Mark, who made his second Newcastle purchase just before Christmas when he shelled out about $15 million on the council’s Roundhouse building, says he bought the house in Merewether after running into its builder, Phil Bush.
“I guess after being used to Sydney prices, we came up here that day and we saw that property on the market and fortunately just happened to run into Phil, who happened to be looking after the garden.
“He took us for a bit of an inspection through the property and we walked upstairs and looked at the views and looked at the proximity to the beach and rang the agent and said, ‘We’ll take it.’
“So, a very quick decision, but we never looked back. I look at the ease of living here versus what it’s like living in Sydney.”
Mark, who is CEO of the Crystalbrook Collection luxury hotel chain, spends a couple of days a month at the company’s head office in Sydney and plenty of time in Far North Queensland, where CC is building several hotels in Cairns and Port Douglas.
Crystalbrook plans to turn the love-it-or-hate-it Brutalist council building into a five-star hotel, but he hinted his boss’s Newcastle shopping spree may not be over.

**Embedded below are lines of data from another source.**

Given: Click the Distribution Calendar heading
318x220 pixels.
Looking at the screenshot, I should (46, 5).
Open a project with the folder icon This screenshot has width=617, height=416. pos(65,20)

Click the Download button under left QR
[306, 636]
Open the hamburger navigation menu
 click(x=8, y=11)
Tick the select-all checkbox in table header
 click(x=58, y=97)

“In terms of further investments, you’ve seen what we did up in Cairns. We didn’t stop at one hotel. We ended up investing half a billion dollars in Cairns.

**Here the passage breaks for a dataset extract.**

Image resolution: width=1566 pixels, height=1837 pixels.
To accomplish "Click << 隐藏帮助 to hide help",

“Once we move into a town, we like to grow with the town.”
Speaking of immigrants, Mark’s arrival from Sydney got Topics thinking about the brain drain from the global, liveable city that is Newcastle to lesser locales.
We looked at the stats, and they did not lie.
According to Census data for the five years leading up to 2016, by far the most popular change of address for people from the Newcastle council area was to Lake Macquarie and Maitland. No shame in that.
Newcastle had a net migration loss of 1187 with LMCC, 933 with Maitland and 271 with Cessnock.
By the far the biggest influx of people came from the Central Coast LGA (net migration 560), which is a little surprising given the Mariners won the A-League in 2013.
Imagine if they hadn’t. We’d be overrun by now.
The MidCoast council area (467) and Port Macquarie (385) also lost valuable warm bodies to Newcastle.
And Mark is not alone in fleeing Sydney.
The Census showed Newcastle had positive net migration with all but the four poshest parts of the harbour city.
City of Sydney (-161) was one of the few lucky enough to enjoy a net gain of Novocastrians, along with Woollahra (-25), Inner West (-29) and Parramatta (-33). OK, so Parramatta’s not that posh.
We gained 243 from Northern Beaches, 76 from the Shire, 80 from Penrith and dribs and drabs from more than a dozen other Sydney LGAs.
Newcastle also gained a net 4840 people from overseas in those five years.
Trump would build a wall.
Taking The Drop
The drums are beating (only softly at the moment) over plans to hold a music festival in King Edward Park during Surfest.
Topics has heard from one Hill resident keen to find out more about The Drop festival on Saturday, March 16, the day before the Surfest finale.
The Foreshore will host Live At The Foreshore (aimed at baby boomers, according to Herald music critic Josh Leeson) the same day, which is presumably why KEP has been pressed into service.
Josh couldn’t remember another music festival in the park, other than Carols by Candlelight.